* YOUR GOAL:
Could you please return each line of the data that has the word "arrows"?

* DATA FOR REVIEW:
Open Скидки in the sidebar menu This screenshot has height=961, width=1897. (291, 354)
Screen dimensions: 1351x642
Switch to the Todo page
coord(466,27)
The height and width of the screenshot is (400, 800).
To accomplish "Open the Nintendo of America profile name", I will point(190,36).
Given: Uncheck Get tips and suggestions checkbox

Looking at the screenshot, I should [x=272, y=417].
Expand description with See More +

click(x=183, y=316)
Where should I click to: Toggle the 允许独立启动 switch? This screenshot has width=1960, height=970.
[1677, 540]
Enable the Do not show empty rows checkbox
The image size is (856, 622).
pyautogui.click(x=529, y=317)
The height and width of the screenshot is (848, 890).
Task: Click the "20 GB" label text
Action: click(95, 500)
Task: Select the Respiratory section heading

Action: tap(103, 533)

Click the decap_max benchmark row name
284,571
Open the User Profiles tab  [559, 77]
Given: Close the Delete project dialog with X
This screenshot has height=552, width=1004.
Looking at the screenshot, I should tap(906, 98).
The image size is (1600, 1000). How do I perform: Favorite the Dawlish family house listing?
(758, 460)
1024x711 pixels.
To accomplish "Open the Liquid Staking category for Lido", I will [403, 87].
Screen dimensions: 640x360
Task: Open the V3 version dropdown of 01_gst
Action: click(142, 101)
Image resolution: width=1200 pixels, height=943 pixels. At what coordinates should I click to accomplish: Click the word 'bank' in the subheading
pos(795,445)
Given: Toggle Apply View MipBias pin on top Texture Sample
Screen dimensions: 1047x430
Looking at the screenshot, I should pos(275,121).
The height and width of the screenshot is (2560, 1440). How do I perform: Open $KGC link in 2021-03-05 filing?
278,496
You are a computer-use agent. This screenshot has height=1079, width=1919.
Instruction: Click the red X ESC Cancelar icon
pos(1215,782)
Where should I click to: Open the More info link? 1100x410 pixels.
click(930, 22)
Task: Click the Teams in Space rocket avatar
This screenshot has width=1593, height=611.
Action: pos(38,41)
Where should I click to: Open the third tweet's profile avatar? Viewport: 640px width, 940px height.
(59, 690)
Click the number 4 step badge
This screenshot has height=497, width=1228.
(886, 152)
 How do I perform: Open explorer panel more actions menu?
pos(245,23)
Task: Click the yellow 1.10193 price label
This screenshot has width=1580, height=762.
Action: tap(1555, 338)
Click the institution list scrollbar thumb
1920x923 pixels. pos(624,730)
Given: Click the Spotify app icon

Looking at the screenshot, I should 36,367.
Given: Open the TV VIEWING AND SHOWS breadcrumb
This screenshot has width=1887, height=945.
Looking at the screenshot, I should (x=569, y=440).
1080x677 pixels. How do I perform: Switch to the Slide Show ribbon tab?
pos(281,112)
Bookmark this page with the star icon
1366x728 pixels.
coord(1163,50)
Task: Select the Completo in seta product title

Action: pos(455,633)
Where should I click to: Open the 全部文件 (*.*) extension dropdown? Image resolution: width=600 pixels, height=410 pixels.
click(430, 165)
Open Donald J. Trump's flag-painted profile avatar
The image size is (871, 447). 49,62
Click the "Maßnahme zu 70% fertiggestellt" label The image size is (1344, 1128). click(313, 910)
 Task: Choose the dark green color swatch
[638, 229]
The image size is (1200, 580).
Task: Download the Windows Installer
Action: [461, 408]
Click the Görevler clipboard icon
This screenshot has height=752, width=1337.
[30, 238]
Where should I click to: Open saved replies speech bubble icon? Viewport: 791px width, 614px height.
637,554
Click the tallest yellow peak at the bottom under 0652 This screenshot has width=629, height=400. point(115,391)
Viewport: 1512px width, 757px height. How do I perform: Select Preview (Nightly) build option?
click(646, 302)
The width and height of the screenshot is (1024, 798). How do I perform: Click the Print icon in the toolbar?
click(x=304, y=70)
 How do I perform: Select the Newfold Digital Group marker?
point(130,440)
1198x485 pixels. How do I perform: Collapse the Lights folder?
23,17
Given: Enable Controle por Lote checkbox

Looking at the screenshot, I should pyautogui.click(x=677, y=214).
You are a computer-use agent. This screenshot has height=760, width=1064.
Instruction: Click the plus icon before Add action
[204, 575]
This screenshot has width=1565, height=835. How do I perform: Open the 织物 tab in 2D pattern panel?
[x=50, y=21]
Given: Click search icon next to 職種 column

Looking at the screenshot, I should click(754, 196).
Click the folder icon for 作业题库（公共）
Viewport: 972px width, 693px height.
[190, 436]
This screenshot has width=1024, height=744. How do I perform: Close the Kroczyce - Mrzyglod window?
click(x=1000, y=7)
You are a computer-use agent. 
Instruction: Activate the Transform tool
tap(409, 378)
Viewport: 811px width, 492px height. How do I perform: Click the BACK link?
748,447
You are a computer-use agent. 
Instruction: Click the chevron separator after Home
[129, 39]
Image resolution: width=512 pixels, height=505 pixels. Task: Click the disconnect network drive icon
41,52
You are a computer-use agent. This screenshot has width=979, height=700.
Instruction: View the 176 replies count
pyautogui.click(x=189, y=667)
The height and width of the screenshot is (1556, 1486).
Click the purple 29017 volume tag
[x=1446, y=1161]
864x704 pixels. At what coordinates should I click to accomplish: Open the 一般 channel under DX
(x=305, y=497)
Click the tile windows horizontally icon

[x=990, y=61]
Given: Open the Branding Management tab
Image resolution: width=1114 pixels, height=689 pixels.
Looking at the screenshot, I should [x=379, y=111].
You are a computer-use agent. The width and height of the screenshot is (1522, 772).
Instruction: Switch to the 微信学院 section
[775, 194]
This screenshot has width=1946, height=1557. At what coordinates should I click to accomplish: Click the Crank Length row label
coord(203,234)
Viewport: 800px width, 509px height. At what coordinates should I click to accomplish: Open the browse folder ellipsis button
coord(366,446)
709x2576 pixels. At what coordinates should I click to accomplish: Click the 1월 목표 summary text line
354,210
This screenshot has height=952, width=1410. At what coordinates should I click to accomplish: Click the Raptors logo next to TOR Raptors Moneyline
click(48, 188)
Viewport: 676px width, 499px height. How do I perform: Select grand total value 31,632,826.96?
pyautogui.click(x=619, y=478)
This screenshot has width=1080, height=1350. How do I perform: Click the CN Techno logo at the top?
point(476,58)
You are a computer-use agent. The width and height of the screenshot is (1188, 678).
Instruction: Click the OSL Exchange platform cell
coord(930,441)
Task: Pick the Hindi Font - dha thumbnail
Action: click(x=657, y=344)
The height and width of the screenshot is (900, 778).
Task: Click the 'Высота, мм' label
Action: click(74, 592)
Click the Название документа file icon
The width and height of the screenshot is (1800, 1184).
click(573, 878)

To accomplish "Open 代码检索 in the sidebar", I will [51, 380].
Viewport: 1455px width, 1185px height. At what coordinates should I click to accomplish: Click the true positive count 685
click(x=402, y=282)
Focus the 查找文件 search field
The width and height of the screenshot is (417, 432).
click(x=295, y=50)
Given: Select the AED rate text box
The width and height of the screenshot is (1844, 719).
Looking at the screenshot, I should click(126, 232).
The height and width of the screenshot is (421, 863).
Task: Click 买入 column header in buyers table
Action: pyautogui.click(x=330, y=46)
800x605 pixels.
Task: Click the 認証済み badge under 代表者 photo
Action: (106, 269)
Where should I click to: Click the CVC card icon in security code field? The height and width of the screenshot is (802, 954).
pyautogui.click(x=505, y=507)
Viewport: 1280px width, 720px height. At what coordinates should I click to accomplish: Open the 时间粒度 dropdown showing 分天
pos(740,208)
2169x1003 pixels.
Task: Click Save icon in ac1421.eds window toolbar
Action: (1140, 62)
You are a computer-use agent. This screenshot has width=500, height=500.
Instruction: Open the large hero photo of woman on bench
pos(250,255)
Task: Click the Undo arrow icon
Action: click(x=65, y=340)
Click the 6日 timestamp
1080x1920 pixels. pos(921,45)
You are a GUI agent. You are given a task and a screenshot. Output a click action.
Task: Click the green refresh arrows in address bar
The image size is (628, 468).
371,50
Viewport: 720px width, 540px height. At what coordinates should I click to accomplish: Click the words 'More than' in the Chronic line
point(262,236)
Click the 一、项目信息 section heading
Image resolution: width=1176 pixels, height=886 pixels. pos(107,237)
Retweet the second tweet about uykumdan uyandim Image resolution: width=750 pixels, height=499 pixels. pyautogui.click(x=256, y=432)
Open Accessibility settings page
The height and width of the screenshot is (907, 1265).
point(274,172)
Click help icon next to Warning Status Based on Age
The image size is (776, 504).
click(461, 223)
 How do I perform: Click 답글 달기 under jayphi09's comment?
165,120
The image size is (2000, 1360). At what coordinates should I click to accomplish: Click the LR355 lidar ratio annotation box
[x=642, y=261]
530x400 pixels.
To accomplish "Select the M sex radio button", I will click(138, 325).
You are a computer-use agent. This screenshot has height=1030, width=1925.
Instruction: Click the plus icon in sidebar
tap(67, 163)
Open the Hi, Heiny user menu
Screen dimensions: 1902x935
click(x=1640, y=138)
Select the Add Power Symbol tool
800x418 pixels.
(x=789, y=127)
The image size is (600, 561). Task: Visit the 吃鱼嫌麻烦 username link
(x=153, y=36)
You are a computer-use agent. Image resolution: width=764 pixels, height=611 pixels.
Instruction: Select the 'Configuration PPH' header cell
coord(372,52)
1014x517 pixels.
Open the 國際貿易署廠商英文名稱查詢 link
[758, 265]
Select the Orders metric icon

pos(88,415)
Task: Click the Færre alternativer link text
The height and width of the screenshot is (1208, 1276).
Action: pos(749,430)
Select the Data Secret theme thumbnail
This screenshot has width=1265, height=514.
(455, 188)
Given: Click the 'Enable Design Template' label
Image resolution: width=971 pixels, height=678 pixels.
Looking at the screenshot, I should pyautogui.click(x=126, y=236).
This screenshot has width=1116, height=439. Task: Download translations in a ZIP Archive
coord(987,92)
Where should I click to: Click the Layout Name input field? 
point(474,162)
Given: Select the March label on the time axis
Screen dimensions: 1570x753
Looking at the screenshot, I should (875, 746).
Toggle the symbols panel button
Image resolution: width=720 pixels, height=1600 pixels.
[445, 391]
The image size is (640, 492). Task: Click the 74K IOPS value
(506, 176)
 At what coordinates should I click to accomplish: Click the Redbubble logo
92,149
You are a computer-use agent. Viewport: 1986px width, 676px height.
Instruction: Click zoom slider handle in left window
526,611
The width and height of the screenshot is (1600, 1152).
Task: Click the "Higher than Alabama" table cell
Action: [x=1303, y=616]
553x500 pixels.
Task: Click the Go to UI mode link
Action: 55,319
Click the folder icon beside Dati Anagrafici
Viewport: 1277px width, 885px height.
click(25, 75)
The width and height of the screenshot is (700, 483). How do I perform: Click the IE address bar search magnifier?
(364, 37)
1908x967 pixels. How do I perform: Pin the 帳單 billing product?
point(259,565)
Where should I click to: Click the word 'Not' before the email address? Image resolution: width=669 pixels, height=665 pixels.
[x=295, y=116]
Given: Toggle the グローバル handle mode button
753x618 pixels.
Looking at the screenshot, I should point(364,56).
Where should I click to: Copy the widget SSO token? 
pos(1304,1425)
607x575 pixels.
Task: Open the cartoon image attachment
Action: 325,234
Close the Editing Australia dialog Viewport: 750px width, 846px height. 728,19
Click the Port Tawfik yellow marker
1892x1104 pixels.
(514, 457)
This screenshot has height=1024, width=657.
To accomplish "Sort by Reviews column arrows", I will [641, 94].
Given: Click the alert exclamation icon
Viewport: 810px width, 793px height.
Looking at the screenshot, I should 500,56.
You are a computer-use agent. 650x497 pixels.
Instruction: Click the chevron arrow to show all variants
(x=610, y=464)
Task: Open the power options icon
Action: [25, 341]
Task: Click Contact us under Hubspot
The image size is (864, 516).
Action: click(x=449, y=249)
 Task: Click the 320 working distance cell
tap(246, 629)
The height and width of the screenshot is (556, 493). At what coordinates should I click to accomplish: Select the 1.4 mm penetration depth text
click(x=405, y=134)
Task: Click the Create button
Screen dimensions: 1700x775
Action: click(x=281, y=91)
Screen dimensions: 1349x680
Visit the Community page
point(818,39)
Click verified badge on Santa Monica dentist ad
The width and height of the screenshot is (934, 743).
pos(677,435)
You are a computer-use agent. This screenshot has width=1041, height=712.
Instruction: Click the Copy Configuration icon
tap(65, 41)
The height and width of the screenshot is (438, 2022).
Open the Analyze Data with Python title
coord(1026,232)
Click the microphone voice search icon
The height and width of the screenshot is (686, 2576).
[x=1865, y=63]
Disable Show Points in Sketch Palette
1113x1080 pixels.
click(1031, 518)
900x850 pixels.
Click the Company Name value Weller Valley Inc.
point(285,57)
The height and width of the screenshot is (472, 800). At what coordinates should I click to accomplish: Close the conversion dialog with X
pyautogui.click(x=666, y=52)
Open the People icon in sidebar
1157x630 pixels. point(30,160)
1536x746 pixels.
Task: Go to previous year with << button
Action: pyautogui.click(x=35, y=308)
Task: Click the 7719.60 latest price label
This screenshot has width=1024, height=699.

* WORKED SOLUTION:
Task: Click the green refresh arrows in address bar
To accomplish "Sort by Reviews column arrows", I will [641, 94].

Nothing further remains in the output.